Я перестал расспрашивать, да и к чему? Все главное для меня прояснилось, несмотря на всю эту недостойную путаницу; все, чего я боялся, — подтвердилось.

— Все это как сон и бред, — сказал я в глубокой грусти к взялся за шляпу.

— Вам очень дорог этот человек? — спросил Крафт с видимым и большим участием, которое я прочел на его лице в ту минуту.

— Я так и предчувствовал, — сказал я, — что от вас все-таки не узнаю вполне. Остается одна надежда на Ахмакову. На нее-то я и надеялся. Может быть, пойду к ней, а может быть, нет.

Крафт посмотрел с некоторым недоумением.

— Прощайте, Крафт! Зачем лезть к людям, которые вас не хотят? Не лучше ли все порвать, — а?

— А потом куда? — спросил он как-то сурово и смотря в землю.

— К себе, к себе! Все порвать и уйти к себе!

— В Америку?

— В Америку! К себе, к одному себе! Вот в чем вся «моя идея», Крафт! — сказал я восторженно.

Он как-то любопытно посмотрел на меня.

— А у вас есть это место: «к себе»?

— Есть. До свиданья, Крафт; благодарю вас и жалею, что вас утрудил! Я бы, на вашем месте, когда у самого такая Россия в голове, всех бы к черту отправлял: убирайтесь, интригуйте, грызитесь про себя — мне какое дело!

— Посидите еще, — сказал он вдруг, уже проводив меня до входной двери.

Я немного удивился, воротился и опять сел. Крафт сел напротив. Мы обменялись какими-то улыбками, все это я как теперь вижу. Очень помню, что мне было как-то удивительно на него.

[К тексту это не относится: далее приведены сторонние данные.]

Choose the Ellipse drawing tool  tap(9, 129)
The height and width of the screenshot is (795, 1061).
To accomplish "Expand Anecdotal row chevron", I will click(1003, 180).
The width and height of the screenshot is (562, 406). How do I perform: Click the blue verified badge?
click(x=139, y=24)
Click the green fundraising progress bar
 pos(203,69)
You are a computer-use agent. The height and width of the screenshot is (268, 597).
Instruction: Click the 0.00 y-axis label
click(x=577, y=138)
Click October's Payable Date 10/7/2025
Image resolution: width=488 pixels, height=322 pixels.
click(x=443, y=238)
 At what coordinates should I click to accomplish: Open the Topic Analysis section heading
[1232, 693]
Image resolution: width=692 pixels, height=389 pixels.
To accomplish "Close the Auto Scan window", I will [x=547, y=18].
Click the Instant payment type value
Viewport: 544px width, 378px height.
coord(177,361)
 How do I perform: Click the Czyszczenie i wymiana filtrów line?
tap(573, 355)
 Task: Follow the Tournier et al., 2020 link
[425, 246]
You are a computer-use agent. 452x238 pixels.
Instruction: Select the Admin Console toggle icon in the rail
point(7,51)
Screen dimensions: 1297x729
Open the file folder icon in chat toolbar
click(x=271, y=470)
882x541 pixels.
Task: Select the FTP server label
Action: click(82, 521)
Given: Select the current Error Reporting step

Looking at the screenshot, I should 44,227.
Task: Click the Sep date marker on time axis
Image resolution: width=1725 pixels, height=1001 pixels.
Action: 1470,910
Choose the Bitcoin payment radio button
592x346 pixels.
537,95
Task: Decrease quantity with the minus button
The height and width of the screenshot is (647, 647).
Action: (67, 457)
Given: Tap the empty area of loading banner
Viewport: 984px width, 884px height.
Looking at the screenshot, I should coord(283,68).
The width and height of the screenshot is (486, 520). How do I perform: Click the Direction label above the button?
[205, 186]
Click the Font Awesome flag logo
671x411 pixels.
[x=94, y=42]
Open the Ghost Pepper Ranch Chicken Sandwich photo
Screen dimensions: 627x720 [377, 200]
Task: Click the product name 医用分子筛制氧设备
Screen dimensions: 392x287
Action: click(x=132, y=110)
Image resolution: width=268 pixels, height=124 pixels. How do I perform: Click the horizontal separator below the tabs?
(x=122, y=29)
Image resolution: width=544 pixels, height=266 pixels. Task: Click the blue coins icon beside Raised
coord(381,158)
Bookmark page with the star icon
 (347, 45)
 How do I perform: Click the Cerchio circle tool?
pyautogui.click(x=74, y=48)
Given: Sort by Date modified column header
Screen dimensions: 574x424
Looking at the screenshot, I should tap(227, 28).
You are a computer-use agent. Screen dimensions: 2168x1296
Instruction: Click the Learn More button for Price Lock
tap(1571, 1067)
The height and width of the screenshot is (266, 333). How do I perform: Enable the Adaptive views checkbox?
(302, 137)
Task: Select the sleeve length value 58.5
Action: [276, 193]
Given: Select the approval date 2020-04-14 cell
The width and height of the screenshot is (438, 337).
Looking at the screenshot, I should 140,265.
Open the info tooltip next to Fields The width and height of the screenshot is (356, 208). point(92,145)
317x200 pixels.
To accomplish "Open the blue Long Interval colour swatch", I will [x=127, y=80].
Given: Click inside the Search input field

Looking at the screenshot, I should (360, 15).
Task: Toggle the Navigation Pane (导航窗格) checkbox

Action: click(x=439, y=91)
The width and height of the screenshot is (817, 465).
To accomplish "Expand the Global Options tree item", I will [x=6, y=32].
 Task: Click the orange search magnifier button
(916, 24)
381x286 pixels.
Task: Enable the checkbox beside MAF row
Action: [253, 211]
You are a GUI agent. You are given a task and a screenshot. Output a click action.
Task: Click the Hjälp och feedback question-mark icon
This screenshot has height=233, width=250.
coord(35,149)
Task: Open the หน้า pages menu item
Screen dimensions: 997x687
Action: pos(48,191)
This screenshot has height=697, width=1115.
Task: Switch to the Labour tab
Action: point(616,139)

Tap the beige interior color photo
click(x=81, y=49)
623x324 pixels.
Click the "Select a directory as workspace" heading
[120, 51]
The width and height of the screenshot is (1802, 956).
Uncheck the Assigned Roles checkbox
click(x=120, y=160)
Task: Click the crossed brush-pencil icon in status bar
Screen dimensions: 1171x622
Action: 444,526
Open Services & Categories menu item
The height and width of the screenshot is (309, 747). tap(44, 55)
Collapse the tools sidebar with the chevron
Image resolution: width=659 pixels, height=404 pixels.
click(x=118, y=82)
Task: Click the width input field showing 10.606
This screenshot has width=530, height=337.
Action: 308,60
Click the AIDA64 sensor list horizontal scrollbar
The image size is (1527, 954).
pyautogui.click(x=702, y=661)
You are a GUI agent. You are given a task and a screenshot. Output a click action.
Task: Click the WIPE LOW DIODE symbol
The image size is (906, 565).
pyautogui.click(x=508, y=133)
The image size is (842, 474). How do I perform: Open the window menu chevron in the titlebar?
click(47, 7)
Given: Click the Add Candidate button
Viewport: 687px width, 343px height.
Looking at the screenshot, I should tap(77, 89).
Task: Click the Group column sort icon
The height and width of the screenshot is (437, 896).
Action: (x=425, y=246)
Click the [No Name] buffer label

— Мне в вас нравится, Крафт, то, что вы — такой вежливый человек, — сказал я вдруг.

— Да?

— Я потому, что сам редко умею быть вежливым, хоть и хочу уметь… А что ж, может, и лучше, что оскорбляют люди: по крайней мере избавляют от несчастия любить их.

— Какой вы час во дню больше любите? — спросил он, очевидно меня не слушая.

— Час? Не знаю. Я закат не люблю.

— Да? — произнес он с каким-то особенным любопытством, но тотчас опять задумался.

— Вы куда-то опять уезжаете?

— Да… уезжаю.

— Скоро?

— Скоро.

— Неужели, чтоб доехать до Вильно, револьвер нужен? — спросил я вовсе без малейшей задней мысли: и мысли даже не было! Так спросил, потому что мелькнул револьвер, а я тяготился, о чем говорить.

Он обернулся и посмотрел на револьвер пристально.

— Нет, это я так, по привычке.

— Если б у меня был револьвер, я бы прятал его куда-нибудь под замок. Знаете, ей-богу, соблазнительно! Я, может быть, и не верю в эпидемию самоубийств, но если торчит вот это перед глазами — право, есть минуты, что и соблазнит.

— Не говорите об этом, — сказал он и вдруг встал со стула.

— Я не про себя, — прибавил я, тоже вставая, — я не употреблю. Мне хоть три жизни дайте — мне и тех будет мало.

— Живите больше, — как бы вырвалось у него. Он рассеянно улыбнулся и, странно, прямо пошел в переднюю, точно выводя меня сам, разумеется не замечая, что делает.

— Желаю вам всякой удачи, Крафт, — сказал я, уже выходя на лестницу.

— Это пожалуй, — твердо отвечал он.

— До свиданья!

— И это пожалуй.

Я помню его последний на меня взгляд.